§ **Required work**
a. From the article header, write out the passage that begins at the words "1. 1 Key Laboratory" and ends after the words "of Henan Province(18A470001).", reproducing it precisely.
b. According to the article header, on what date was the paper received?

§ **Text provided**
☆ ☆ ☆ ☆ ☆ ☆ ☆
GU Xin1, LUO Yuankun1, XIONG Xiaochao1, WANG Ke1, TAO Zhilin2   

  1. 1 Key Laboratory of Process Heat Transfer and Energy Saving of Henan Province, Zhengzhou University, Zhengzhou 450002, Henan, China;
    2 Zhengzhou Tobacco Research Institute of CNTC, Zhengzhou 450002, Henan, China
  • Received:2017-12-07 Revised:2018-05-25 Online:2018-08-05 Published:2018-06-01
  • Supported by:

    supported by the National Natural Science Foundation of China (21776263), the Science and Technology Research Program of Henan Province(182102310022) and the Key Research Program of Higher Education of Henan Province(18A470001).
☆ ☆ ☆ ☆ ☆ ☆ ☆
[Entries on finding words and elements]

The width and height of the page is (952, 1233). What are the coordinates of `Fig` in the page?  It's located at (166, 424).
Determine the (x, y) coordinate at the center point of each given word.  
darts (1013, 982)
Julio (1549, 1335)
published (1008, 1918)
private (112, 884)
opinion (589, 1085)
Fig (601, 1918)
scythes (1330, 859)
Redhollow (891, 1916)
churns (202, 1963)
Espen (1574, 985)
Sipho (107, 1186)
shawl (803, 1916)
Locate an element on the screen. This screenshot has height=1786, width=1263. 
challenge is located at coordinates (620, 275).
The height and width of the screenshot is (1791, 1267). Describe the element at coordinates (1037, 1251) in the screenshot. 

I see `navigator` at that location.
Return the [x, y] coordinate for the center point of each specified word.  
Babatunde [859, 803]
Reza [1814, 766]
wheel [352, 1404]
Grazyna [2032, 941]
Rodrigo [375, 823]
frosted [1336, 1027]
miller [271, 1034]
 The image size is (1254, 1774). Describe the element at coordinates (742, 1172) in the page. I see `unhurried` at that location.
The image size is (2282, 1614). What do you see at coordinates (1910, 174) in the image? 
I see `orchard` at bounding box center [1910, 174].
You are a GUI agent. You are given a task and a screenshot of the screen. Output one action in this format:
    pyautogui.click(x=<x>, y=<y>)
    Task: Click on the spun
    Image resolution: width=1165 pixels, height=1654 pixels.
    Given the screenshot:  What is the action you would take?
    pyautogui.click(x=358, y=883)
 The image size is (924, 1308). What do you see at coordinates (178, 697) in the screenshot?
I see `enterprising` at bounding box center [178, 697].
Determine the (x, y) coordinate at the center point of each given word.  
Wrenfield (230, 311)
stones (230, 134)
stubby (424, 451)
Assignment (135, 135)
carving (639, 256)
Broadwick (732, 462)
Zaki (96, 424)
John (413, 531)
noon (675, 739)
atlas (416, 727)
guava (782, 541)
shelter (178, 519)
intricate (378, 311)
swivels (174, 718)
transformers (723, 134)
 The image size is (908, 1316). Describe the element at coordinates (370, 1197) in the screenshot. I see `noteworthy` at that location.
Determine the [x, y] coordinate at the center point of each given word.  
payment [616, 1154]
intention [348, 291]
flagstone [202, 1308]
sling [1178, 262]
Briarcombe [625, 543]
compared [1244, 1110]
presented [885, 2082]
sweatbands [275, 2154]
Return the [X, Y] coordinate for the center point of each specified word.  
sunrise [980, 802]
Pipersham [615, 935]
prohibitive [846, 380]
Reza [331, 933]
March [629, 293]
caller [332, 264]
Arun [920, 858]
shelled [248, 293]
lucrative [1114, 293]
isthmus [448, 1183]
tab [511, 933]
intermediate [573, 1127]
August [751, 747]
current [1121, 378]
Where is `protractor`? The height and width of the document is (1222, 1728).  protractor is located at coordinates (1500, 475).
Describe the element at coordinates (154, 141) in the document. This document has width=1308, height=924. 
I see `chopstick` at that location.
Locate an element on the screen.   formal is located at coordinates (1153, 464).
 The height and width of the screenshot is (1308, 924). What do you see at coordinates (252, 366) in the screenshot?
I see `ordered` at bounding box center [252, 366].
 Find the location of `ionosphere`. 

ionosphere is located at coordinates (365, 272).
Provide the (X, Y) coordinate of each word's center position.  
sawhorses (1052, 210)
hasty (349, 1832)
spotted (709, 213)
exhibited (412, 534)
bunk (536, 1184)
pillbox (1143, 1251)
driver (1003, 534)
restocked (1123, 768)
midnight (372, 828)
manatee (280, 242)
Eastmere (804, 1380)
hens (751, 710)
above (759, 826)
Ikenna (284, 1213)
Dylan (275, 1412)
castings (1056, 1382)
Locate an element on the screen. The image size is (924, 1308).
☆ ☆ ☆ ☆ ☆ ☆ ☆
§ **Responses to the exercise**
a.
1. 1 Key Laboratory of Process Heat Transfer and Energy Saving of Henan Province, Zhengzhou University, Zhengzhou 450002, Henan, China;
    2 Zhengzhou Tobacco Research Institute of CNTC, Zhengzhou 450002, Henan, China
  • Received:2017-12-07 Revised:2018-05-25 Online:2018-08-05 Published:2018-06-01
  • Supported by:

    supported by the National Natural Science Foundation of China (21776263), the Science and Technology Research Program of Henan Province(182102310022) and the Key Research Program of Higher Education of Henan Province(18A470001).

b. 2017-12-07